As visibly frustrated as he's ever been after a loss on the NBA Finals stage, James dropped the mic on the table and walked out after a series of questions about the unfortunate turn of events that snatched Game 1 of the Finals away from the Cleveland Cavaliers.
"Tonight, we played as well as we've played all postseason," James said after a playoff career-high 51 points was wasted in a clumsy, controversial, boneheaded conclusion to the Cavaliers' 124-114 overtime loss to the Warriors on Thursday night. "We gave ourselves a chance, possession after possession. There were just some plays that were kind of taken away from us. Simple as that."
James had eight rebounds and eight assists to go with his scoring output, the sixth 50-point game in Finals history. He had just four points shy of the double-nickel that the man to whom he's most often compared, Michael Jordan, put up against Phoenix in the 1993 Finals.

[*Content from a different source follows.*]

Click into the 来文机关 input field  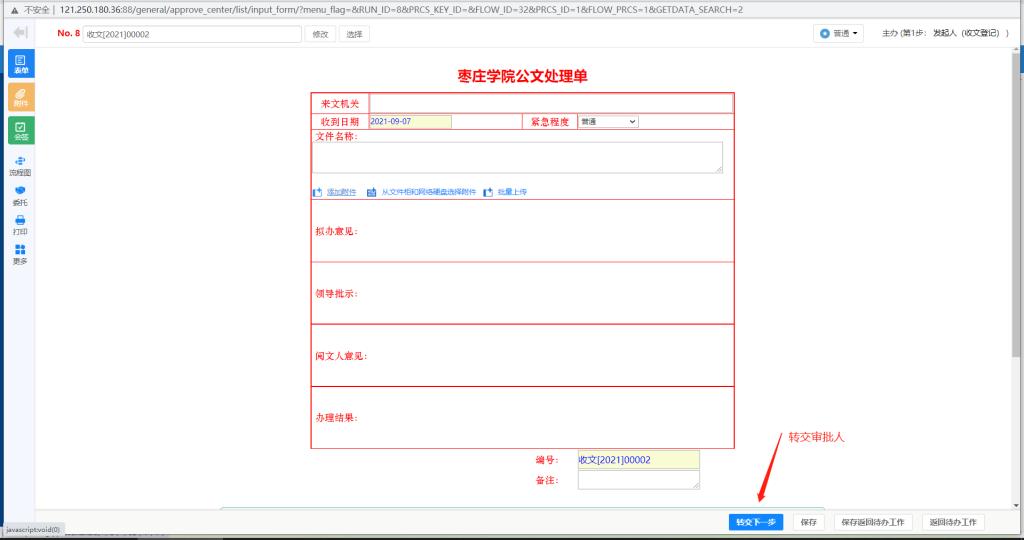[551, 103]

Elgin Baylor holds the record with 61 in 1962. Speaking of bygone eras, there are only five other players in NBA history to appear in eight consecutive Finals, and all of them played for Red Auerbach's Boston Celtics in the 1950s and '60s. Most of James' historical equals played before cellphones were invented.
Except one.
Unlike Jordan, who killed you with guile and skill, James was a locomotive motoring downhill at the Warriors all night—a giant among mortals. It would take something spectacularly unexpected to derail him.
And sure enough, not one, but two such things came to pass.
It all began to unravel after James soared in for a devilish, double-clutch layup off the glass and converted the three-point play to give the Cavs a 104-102 lead with 50.8 seconds left.
The first officiating controversy of the Finals presented itself with 36.4 seconds left, when James stepped in front of a driving Kevin Durant and drew what was whistled as a charge. The crew of Ken Mauer, Tony Brothers and Ed Malloy went to the replay monitor to check whether James' feet were in the restricted area.
"I read that play just as well as I've read any play in my career, maybe in my life," James said. "I knew I was outside the charge line; I knew I took the hit. I don't know what else to say."
But under NBA rules, the review of whether James was inside or outside the restricted area triggered the ability for the officials to review whether James had been in legal guarding position.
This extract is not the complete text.